*** Opening of Source information ***

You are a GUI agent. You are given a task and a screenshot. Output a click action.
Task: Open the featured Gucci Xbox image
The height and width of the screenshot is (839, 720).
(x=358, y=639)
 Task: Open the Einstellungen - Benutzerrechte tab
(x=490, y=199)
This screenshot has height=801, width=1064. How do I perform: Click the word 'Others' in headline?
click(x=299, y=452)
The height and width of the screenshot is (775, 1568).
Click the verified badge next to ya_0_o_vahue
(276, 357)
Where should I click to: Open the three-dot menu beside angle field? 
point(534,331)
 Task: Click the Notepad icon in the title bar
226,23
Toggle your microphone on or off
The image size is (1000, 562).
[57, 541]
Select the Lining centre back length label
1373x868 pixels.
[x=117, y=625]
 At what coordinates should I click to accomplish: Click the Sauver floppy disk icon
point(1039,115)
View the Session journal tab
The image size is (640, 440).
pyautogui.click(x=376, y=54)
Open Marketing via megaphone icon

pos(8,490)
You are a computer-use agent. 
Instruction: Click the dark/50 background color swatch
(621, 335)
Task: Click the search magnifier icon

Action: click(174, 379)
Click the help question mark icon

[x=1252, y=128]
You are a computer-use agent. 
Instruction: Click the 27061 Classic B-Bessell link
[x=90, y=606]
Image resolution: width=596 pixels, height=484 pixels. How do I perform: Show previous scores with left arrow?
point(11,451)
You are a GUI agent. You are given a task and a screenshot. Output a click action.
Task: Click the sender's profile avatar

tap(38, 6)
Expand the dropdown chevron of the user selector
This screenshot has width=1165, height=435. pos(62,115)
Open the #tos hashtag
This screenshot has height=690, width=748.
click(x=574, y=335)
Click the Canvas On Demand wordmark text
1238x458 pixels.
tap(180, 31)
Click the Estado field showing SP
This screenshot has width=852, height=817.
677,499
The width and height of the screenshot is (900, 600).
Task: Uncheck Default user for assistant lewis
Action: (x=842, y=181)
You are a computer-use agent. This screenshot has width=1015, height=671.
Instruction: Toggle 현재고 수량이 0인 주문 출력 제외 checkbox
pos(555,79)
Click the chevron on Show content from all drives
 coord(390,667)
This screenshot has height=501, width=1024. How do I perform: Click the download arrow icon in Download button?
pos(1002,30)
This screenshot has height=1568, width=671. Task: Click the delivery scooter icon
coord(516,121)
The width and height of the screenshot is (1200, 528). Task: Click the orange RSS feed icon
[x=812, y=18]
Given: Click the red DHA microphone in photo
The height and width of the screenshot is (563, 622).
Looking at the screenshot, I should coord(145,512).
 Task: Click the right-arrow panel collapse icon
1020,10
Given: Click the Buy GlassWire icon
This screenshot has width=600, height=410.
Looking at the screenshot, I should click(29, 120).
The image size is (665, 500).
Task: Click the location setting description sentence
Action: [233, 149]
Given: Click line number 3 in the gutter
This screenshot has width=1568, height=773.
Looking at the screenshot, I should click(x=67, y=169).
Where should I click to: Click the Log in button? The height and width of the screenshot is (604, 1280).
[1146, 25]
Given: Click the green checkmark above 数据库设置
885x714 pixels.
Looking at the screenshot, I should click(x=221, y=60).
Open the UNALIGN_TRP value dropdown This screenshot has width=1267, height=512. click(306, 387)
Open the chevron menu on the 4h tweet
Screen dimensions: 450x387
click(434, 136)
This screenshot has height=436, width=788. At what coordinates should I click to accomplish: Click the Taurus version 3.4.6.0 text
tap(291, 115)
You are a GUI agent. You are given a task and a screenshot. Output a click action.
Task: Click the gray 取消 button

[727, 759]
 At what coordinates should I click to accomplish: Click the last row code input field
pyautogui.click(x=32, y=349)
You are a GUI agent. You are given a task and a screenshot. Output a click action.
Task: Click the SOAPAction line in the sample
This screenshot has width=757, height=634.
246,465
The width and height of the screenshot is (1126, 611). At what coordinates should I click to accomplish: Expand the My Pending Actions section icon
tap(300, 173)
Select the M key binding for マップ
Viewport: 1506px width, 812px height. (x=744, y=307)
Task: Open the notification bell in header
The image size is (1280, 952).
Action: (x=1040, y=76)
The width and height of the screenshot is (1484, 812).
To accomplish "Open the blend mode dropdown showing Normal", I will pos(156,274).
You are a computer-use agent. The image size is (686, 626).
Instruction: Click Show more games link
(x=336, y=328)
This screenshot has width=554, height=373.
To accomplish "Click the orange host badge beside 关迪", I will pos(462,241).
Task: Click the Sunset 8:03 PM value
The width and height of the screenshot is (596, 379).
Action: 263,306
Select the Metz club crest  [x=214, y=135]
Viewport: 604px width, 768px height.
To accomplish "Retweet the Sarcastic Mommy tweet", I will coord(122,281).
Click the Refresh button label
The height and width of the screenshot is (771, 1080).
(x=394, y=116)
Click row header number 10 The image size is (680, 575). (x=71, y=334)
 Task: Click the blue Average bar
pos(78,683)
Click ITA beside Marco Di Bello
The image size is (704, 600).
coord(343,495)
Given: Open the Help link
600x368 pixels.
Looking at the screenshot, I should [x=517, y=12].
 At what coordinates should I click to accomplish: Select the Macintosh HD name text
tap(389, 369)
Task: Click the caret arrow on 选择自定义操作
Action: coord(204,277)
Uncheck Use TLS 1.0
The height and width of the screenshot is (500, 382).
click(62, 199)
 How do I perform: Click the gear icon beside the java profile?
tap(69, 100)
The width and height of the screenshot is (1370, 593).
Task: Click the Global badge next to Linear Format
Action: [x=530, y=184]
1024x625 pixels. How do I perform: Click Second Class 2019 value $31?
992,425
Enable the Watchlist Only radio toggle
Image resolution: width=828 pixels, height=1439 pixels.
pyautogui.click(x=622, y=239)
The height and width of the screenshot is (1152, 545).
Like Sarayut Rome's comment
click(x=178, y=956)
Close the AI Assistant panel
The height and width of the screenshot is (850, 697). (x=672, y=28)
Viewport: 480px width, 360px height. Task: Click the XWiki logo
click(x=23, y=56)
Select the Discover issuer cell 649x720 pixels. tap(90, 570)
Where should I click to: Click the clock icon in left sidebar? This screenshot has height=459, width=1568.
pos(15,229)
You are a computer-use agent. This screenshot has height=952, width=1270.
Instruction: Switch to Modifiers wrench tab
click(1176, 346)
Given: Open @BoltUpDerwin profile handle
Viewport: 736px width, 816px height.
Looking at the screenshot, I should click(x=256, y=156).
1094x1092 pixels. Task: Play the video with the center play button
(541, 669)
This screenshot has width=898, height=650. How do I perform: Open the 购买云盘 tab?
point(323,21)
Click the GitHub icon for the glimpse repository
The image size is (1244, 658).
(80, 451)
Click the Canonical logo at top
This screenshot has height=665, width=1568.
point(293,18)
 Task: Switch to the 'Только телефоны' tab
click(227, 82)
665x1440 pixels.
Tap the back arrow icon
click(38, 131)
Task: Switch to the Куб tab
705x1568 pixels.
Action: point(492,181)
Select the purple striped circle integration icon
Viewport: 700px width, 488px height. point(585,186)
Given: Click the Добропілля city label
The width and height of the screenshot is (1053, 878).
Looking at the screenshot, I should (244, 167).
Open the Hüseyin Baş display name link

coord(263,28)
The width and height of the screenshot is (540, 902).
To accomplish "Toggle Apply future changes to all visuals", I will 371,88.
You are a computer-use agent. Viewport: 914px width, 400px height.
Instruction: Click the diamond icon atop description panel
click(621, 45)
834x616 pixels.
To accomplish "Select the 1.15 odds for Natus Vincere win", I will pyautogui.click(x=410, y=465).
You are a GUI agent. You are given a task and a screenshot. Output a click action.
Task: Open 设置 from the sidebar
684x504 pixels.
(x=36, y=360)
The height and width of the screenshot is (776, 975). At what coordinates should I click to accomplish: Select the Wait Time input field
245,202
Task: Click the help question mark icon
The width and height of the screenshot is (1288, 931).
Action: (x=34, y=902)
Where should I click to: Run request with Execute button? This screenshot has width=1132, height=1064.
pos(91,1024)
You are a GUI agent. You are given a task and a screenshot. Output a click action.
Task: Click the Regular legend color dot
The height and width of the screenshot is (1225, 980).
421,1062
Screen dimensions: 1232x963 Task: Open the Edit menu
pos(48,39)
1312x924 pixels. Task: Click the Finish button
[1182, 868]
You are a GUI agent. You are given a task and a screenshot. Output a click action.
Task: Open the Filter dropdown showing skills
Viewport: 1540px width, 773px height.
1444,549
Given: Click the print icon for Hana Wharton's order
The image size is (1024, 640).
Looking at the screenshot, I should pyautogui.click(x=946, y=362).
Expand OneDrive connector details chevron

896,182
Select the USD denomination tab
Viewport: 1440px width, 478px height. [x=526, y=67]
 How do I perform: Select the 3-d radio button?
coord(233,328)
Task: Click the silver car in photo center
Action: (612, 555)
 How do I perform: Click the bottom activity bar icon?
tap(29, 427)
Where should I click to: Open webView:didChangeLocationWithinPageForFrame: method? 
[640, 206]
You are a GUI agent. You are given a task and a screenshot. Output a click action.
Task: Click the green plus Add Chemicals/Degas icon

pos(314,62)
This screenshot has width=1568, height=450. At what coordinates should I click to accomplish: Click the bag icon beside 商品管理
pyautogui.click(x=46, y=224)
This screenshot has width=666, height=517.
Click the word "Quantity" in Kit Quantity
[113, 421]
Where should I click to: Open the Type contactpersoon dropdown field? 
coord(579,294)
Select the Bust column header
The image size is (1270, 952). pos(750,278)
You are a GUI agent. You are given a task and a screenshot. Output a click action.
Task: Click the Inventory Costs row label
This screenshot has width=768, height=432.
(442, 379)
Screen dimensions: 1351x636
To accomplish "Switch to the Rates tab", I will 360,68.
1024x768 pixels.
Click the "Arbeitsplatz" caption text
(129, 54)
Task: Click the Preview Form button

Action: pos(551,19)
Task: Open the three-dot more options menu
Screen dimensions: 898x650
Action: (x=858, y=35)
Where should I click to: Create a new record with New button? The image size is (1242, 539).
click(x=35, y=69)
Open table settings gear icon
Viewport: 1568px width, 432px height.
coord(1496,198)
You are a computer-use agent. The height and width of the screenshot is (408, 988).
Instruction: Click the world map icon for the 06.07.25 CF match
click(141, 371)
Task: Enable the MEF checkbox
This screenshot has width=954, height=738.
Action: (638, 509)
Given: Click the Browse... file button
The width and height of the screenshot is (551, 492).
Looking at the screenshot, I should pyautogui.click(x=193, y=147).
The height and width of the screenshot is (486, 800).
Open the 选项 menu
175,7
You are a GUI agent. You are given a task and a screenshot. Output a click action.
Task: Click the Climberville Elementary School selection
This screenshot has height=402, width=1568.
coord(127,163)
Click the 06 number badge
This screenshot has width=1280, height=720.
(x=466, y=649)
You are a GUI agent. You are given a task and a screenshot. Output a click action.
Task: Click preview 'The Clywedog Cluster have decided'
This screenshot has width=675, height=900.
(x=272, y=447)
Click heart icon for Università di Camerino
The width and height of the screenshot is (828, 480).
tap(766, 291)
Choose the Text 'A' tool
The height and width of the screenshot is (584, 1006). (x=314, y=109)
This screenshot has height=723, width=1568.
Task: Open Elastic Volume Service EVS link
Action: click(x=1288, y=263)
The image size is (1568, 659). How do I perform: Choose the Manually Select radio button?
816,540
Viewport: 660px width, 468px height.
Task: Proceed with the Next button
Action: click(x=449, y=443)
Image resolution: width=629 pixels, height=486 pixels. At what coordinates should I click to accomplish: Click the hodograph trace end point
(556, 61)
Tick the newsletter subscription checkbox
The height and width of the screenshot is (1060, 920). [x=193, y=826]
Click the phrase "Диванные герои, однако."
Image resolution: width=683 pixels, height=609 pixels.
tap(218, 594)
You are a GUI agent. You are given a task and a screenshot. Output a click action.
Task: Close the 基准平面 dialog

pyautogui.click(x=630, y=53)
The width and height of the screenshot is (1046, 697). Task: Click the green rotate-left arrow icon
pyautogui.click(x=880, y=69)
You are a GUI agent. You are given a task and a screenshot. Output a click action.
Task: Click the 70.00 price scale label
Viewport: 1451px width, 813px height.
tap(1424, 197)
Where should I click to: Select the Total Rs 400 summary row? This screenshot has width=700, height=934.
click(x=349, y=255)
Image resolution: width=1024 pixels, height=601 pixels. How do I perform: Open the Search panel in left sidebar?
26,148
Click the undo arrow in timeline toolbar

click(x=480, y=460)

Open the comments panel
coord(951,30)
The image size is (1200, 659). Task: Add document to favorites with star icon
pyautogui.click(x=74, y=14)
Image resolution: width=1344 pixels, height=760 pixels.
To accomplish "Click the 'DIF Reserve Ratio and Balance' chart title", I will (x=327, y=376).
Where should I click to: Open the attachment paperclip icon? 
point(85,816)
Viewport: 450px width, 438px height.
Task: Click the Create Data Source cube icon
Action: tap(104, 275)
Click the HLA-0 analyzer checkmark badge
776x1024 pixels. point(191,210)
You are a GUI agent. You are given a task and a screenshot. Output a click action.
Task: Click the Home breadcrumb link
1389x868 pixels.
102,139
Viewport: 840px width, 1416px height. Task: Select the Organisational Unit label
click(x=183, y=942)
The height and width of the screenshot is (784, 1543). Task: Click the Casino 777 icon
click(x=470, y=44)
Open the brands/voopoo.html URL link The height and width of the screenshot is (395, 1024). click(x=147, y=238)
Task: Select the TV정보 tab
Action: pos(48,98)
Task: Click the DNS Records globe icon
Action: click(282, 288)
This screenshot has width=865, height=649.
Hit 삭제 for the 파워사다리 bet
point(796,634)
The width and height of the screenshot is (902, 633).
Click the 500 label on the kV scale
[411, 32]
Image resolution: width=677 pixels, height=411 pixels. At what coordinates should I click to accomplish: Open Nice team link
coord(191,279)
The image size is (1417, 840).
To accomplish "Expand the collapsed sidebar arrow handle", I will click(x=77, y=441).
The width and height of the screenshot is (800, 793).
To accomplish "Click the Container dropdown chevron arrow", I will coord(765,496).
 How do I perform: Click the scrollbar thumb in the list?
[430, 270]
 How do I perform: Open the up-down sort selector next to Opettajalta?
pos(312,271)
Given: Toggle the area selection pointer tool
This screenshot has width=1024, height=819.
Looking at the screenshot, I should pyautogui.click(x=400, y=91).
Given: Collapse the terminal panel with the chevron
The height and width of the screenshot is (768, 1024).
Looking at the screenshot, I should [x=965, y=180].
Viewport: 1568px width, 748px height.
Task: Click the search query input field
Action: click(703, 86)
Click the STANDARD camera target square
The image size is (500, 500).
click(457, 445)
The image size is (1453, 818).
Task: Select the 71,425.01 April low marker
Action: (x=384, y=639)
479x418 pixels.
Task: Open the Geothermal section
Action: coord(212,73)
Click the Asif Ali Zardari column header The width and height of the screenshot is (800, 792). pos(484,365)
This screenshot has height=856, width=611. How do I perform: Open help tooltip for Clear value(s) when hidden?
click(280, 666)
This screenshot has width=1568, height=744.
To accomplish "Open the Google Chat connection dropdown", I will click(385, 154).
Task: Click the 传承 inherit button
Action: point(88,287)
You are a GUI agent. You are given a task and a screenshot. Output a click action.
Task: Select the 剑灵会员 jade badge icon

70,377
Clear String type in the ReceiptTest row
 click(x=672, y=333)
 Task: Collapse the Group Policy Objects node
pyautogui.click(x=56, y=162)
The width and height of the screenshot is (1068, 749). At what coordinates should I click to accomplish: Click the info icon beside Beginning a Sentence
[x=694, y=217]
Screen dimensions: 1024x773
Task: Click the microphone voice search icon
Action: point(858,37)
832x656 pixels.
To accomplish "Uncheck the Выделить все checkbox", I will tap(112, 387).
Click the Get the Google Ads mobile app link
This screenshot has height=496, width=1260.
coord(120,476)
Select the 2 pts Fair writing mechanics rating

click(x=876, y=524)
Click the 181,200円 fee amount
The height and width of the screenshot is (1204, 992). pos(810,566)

*** Close of Source information ***

**Aim of the exercise**
Search the entries for the word "selection" and copy every line that holds it.

**Task output**
Task: Click the Climberville Elementary School selection
Given: Toggle the area selection pointer tool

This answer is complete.